Cursing, she wiggled backward as far as she could, carefully turned the cover around, and pulled it inside a couple of inches, not letting it touch the metal duct. Wiggle back, pull the cover, reposition her grip. Too long later, she laid it down and belly-crawled on top of it. Panting and cursing the metal edges digging into her elbows and knees, she pushed forward until she hung halfway out the opening.
Another noise outside the laundry room—this time a whistle approaching the kitchen. Marley froze with her hands curled over the top of the washing machine.

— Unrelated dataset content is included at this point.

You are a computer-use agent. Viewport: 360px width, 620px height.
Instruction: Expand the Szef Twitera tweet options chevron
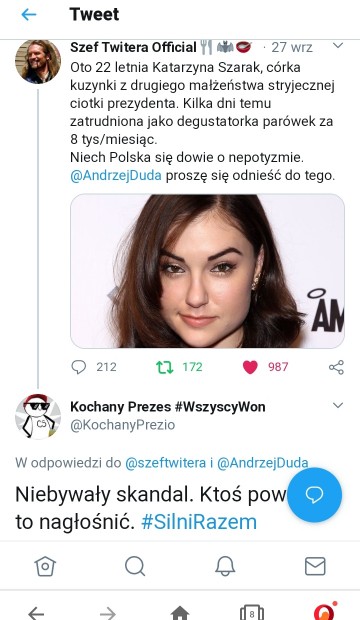[338, 46]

The edge of the vent opening cut into her lower abdomen, and she grunted with the tearing burn in her stitched-up side. The whistler entered the kitchen outside the room. A cupboard banged. The refrigerator door opened. After a few clatters, the whistling stopped. Then, mercifully, music blared. The Silent Comedy would cover any sound she made.
She pressed up on her toes and pulled her lower body the rest of the way out of the vent, lifting her legs up into a handstand. Her arms shook. She tightened her core and curved her legs over until gravity kicked in. Then she finished the flip and landed in a crouch on the cold linoleum tile.
Her breath rasped in and out. The muscles in her shoulders, thighs, and abs all burned. This had been the biggest test of her muscular control so far. Much harder to move her body like that than to hold still or line up a shot, but
she was in.
“What’s that noise?” Gage asked over her comm.
She chose to believe he wasn’t talking about her ragged breathing. “Music,” she murmured. “I’m in the laundry room.”
“Good. Anson’s on his way up.”
She stood and turned to face the machines, hoping Gage was right about the two-way mirror into the living room. Yes. It was still there.
Mini-blinds bled a tiny amount of light into the laundry room. Marley slowly hitched herself up onto the dryer, flinching when the metal flexed and gonged under her weight. But the music was still loud enough to mask it.
“Tony!” the guy in the kitchen yelled. “Get the door!” He banged something on the counter and turned the music down. “They’re late,” he added with a note of disgust before grumbling low enough that Marley only caught a few words. “Common decency…food…cold…a schedule is a schedule!”
She took a long breath and let herself settle. They’d made it.
She got onto her knees to feel for a way to open the blinds. Her fingers brushed slick metal and sharp edges, then found a rod on the right side of the window. She rotated the blinds just in time to see a guy she assumed was Tony lead two younger men into the living room. Anson trailed behind.
Brad came into the room from Marley’s left, carrying a six-pack of green-bottled beer. He handed them out and said something to the new arrivals that Marley couldn’t make out. Sound did penetrate somewhere, though. She squinted and made out a type of speaker below the window. She examined it with her hand and realized it was just an opening through the wall, with a tiny slide handle. She pushed it open until the voices came through clearly. Not that they talked about anything interesting. A car chase in some movie they’d just seen was her best guess.
New energy surged into her awareness. Three fluxheads had just entered the apartment, adding to the two already there. Marley’s hands closed into fists as she watched them move about the living room, exchanging wrist clasps and back slaps. It would be so easy to run in there and sweep the room, take that energy from all of them. Craving gnawed at her. She’d touch them, one at a time, and the power they didn’t deserve to have would go inert and sink into her.